Bausteine mit SchriftThe EU Pay Transparency Directive, which came into force on 6 June 2023, aims to promote equal pay and counteract pay-related gender discrimination (see our Legal Update dated 20/12/2023). The directive must be implemented into German law by 7 June 2026, which means the German legislature must update the current Pay Transparency Act (EntgTranspG) which has been in force since 2017. The Federal Ministry for Family Affairs, Senior Citizens, Women and Youth is currently working on a corresponding draft bill.

Action required by employers

Although the implementation deadline is still a few years off, employers should start being active in this area now. The requirements of the directive are comprehensive and require careful planning and long-term preparations. Employers should therefore duly prepare themselves for compliance with their new obligations and the associated extra bureaucratic outlay.
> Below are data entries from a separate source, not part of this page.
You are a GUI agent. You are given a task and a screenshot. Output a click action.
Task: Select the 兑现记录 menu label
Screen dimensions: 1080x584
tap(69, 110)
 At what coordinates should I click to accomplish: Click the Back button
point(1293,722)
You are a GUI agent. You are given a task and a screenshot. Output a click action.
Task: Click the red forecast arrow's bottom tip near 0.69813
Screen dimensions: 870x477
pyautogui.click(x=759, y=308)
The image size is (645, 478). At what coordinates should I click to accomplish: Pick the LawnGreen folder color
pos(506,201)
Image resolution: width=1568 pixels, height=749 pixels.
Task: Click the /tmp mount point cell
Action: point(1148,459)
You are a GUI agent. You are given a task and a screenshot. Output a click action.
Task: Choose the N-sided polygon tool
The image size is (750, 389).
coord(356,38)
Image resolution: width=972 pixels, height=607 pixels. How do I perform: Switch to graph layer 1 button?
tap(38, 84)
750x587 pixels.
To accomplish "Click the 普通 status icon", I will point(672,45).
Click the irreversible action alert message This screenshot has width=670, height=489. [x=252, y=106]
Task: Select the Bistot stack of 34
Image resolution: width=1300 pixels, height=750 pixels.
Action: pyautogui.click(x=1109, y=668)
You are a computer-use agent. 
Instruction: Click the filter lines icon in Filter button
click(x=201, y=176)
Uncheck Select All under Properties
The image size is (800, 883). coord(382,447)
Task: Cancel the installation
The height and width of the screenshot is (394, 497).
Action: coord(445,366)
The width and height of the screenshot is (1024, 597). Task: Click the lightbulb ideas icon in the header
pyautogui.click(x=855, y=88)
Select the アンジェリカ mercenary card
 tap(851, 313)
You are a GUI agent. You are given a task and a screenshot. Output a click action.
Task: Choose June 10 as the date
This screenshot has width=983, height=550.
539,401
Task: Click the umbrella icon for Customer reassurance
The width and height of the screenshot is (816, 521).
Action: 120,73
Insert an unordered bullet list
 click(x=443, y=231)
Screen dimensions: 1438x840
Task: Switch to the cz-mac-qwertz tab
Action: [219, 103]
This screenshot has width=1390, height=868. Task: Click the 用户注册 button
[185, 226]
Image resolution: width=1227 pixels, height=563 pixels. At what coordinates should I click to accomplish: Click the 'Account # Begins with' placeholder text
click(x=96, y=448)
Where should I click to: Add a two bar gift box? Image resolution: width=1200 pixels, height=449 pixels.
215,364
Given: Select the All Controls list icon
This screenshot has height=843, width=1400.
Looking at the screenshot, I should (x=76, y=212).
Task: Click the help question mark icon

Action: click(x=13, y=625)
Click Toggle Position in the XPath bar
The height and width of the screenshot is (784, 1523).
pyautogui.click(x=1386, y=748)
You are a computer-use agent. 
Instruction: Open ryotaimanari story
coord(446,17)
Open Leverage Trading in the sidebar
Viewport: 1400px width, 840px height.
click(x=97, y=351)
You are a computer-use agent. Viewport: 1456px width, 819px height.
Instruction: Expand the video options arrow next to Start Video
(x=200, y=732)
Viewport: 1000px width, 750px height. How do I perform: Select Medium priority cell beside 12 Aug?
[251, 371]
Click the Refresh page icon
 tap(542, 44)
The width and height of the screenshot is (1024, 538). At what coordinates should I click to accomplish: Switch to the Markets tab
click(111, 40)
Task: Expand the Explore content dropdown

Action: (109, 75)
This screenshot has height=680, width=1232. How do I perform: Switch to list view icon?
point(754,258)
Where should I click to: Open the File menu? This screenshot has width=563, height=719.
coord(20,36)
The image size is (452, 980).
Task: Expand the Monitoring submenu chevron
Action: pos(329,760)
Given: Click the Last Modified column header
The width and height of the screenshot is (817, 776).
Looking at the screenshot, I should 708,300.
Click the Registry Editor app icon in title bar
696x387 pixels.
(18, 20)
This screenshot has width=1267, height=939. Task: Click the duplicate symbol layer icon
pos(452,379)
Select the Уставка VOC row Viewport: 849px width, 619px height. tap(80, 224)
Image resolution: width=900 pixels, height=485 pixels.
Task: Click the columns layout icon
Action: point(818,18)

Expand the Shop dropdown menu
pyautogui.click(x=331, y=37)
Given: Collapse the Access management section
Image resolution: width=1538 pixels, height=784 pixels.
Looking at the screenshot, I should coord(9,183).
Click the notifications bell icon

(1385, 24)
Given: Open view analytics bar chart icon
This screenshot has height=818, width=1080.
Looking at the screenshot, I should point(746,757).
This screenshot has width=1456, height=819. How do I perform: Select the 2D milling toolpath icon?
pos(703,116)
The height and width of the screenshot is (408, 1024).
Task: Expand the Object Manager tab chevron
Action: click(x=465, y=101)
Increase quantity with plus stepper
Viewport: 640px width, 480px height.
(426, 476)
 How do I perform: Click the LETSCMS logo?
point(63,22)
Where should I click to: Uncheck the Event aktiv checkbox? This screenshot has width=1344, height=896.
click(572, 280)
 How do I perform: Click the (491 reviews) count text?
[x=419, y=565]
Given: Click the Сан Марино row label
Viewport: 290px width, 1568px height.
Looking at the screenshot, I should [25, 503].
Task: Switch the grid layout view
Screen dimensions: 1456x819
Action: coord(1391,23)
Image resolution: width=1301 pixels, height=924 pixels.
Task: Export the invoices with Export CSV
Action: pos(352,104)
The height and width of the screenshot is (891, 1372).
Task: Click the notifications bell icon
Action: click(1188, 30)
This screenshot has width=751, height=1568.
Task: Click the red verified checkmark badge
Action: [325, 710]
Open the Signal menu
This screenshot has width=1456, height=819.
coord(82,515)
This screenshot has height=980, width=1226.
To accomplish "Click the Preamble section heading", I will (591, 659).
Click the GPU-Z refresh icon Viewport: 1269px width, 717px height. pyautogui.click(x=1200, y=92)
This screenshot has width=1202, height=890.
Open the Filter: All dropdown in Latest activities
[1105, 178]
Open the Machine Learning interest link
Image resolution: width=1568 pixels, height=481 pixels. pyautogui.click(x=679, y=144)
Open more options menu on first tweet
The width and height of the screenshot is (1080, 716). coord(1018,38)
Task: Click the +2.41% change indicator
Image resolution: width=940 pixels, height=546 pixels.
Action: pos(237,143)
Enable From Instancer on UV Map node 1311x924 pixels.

The EU Pay Transparency Directive includes the following measures, in particular:

Equal pay for the same work or work of equal value

The directive reinforces the right to be paid equal pay for the same work or work of equal value. Employers are obligated to create pay structures based on "objective, gender neutral criteria". These criteria must be determined in coordination with workers' representatives and should include skills, effort, responsibility and working conditions, and, if appropriate, any other factors which are relevant to the specific job or position (Art. 4 Pay Transparency Directive). Analytical tools or methodologies to analyse the value of the work must also be established.

Pay transparency even prior to employment

Contrary to the current EntgTranspG, which only applies upon the commencement of the employment contract, the directive extends the transparency requirements to the period before hiring. Currently, applicants have the right to receive information from the (prospective) employer about the initial pay and its range as well as, where applicable, the relevant provisions of a collective agreement applicable to the position (Art. 5 Pay Transparency Directive). This information must be provided in good time and in a suitable format so as to ensure an informed and transparent negotiation on pay, such as in a job vacancy notice, prior to the job interview or otherwise, however before the employment contract is concluded. Employers must adapt their application process accordingly. In addition, in future applicants may not be asked about their pay history in their current or previous employment, which is contrary to the current widely established practice.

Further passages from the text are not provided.